Un géographe pragmatique

Depuis la fin des années 70, le géographe anglais s’était intéressé au sport dans un but très pragmatique comme Bale l’explique dans l’introduction de l’ouvrage :

When I started studying sport I tented to use it to teach geography. I found that allusion to sport, a pervasive feature of modern society, helped motivate my students and make my geography classes more interesting.

Enseignant dans un cursus de sciences de l’éducation, il pratiquait ce que nombre d’entre nous avons utilisé dans nos propres enseignements pour augmenter la palette des applications et, il est vrai, se faire aussi plaisir.
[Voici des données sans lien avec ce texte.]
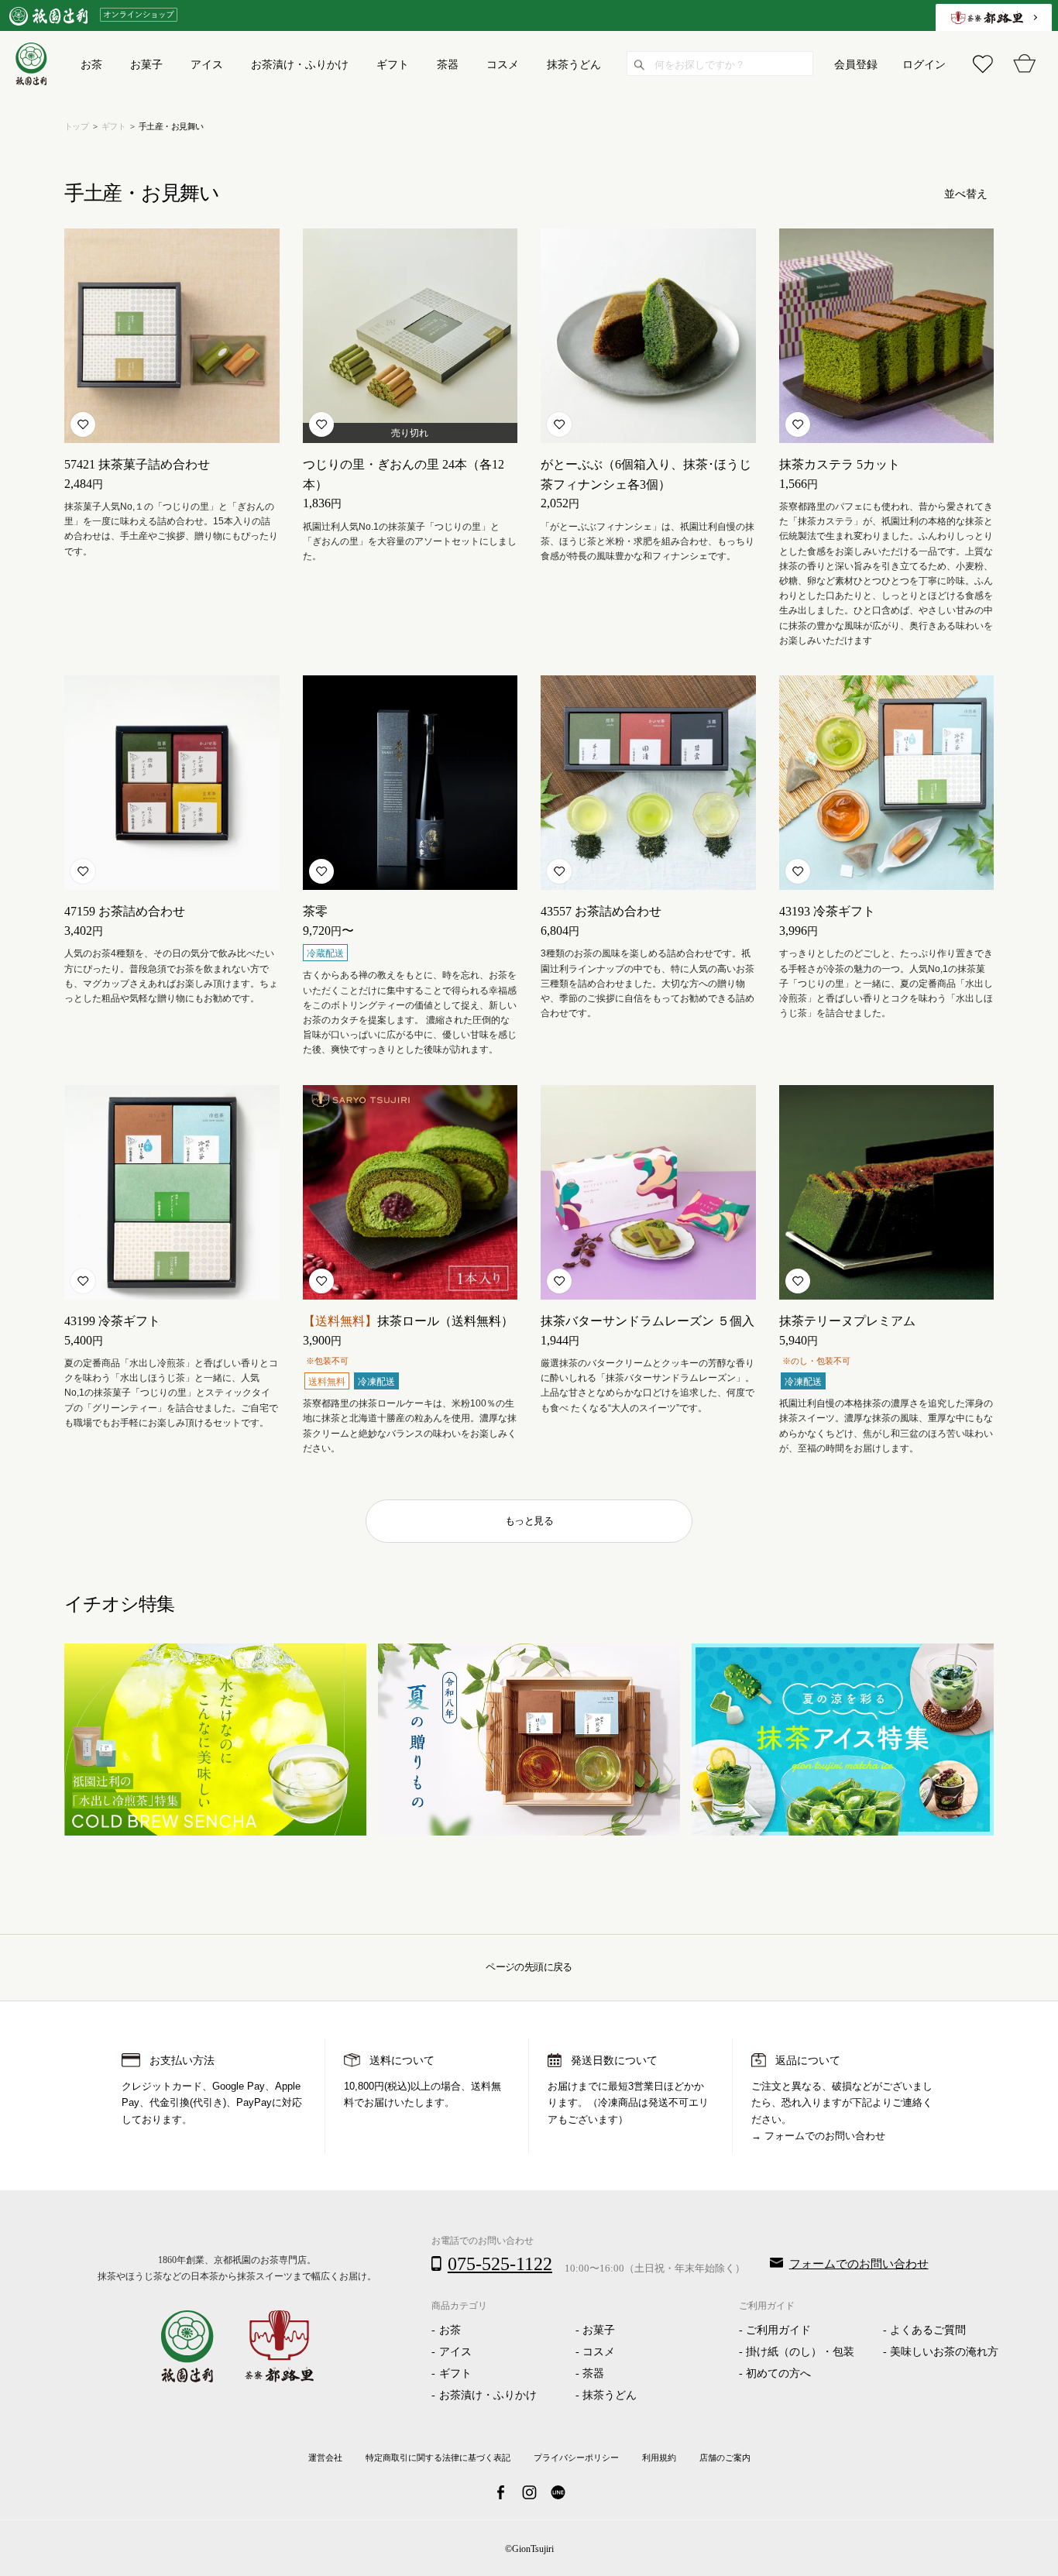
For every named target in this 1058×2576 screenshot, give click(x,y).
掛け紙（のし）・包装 (800, 2352)
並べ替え (966, 194)
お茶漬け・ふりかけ (488, 2395)
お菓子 (598, 2330)
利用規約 (659, 2457)
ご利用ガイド (778, 2330)
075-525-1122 (500, 2264)
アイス (455, 2352)
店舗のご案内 (725, 2457)
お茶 (450, 2330)
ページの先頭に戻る (529, 1967)
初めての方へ (778, 2373)
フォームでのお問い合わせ (824, 2136)
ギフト (113, 126)
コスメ (598, 2352)
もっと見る (529, 1521)
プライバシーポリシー (576, 2457)
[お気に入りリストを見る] (982, 64)
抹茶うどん (609, 2395)
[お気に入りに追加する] (82, 424)
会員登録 (856, 63)
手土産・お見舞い (171, 126)
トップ (76, 126)
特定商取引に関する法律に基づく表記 (438, 2457)
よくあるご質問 (928, 2330)
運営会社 (325, 2457)
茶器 (593, 2373)
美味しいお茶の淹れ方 (944, 2352)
Passionné de sport et de course à pied, John Bale se rendait compte du formidable potentiel qu’était une culture sportive partagée par bon nombre d’étudiants afin de transmettre les fondamentaux de la discipline. Ou comment une culture populaire raillée par un certain élitisme méprisant, pouvait aider dans la compréhension des enjeux contemporains, vaste programme auquel toutes les disciplines des sciences humaines étaient à l’époque confrontées. Cette utilisation pédagogique n’était certainement pas étrangère au fait que John Bale enseigna dans un département de sciences de l’éducation, de l’université de Greenwich (1972-1978) puis de Keele (1979-2005) après avoir professé dans le secondaire.

Ces expériences l’ont poussé à la rédaction d’un premier ouvrage en 1982 (Sport and place: a geography of sports in England, Scotland and Wales) dans lequel il utilisait la cartographie pour placer le sport, et le football en particulier, sur des cartes qui visualisaient des interrogations. Il montrait que la pratique sportive variait régionalement, que les clubs professionnels de football s’étaient diffusés progressivement à l’ensemble du pays à partir du nord-industriel, que toute une géographie transparaissait à partir de cartes et que les explications proposées ne restaient pour l’instant que des hypothèses à susciter des recherches. Mathieu et Praicheux reprirent en 1989 ce principe d’une manière systématique à l’échelle de la France, suscitant chez leurs lecteurs de multiples ouvertures et interrogations pour comprendre toutes ces cartes originales.

En 1989, John Bale synthétisa son travail de plus d’une décennie dans Sports Geography, ouvrage qui sera réédité et augmenté en 2003 suite au succès et à l’évolution significative du champ disciplinaire. Le football n’en est pas le principal objet mais il est toujours sous-jacent comme une matrice de la réflexion agrémentée de nombreux exemples. Bale montra qu’au-delà des différents sports, l’analyse géographique pouvait être globale car armée de concepts forts et originaux.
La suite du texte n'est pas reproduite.